- _TASK TO CARRY OUT_
Whenever a picture appears in the listing below, leave it out, and copy exactly the lines from the one containing "Image resolution: width=1316" through the end.

.....

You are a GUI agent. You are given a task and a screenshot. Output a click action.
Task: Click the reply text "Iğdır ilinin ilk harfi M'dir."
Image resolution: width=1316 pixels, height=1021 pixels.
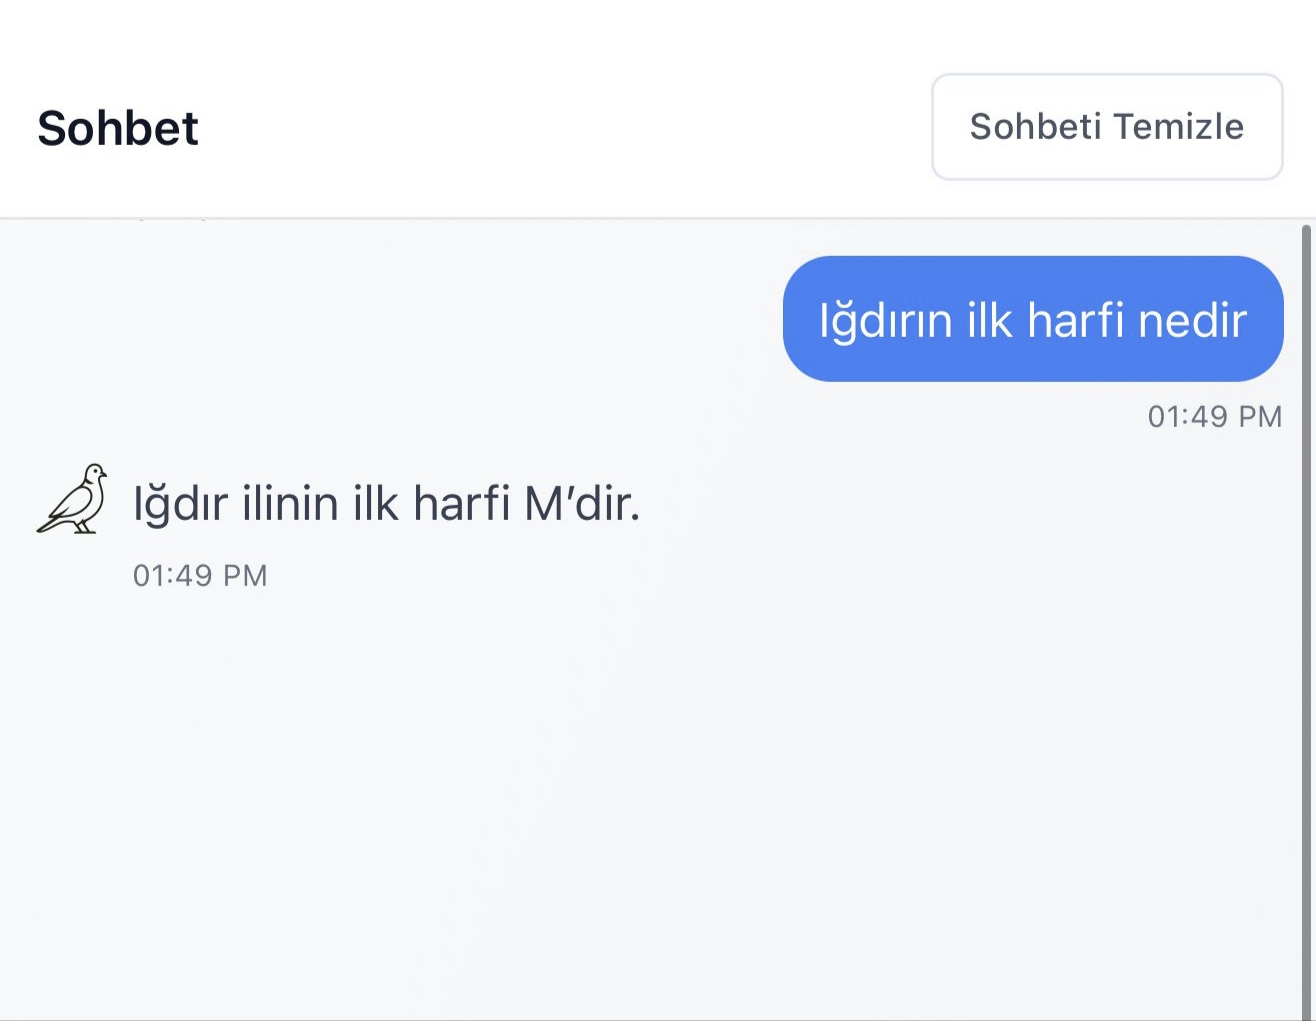(386, 503)
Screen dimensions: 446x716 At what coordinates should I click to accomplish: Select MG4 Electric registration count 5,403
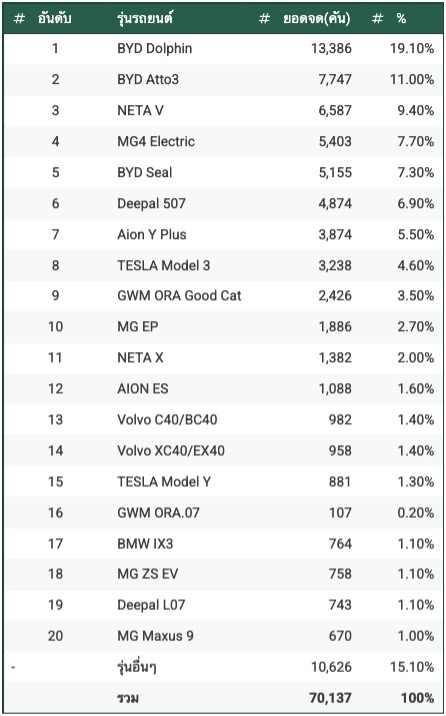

.....

- _RESPONSE AREA_
Image resolution: width=1316 pixels, height=1021 pixels.
(386, 503)
Screen dimensions: 446x716 At what coordinates should I click to accomplish: Select MG4 Electric registration count 5,403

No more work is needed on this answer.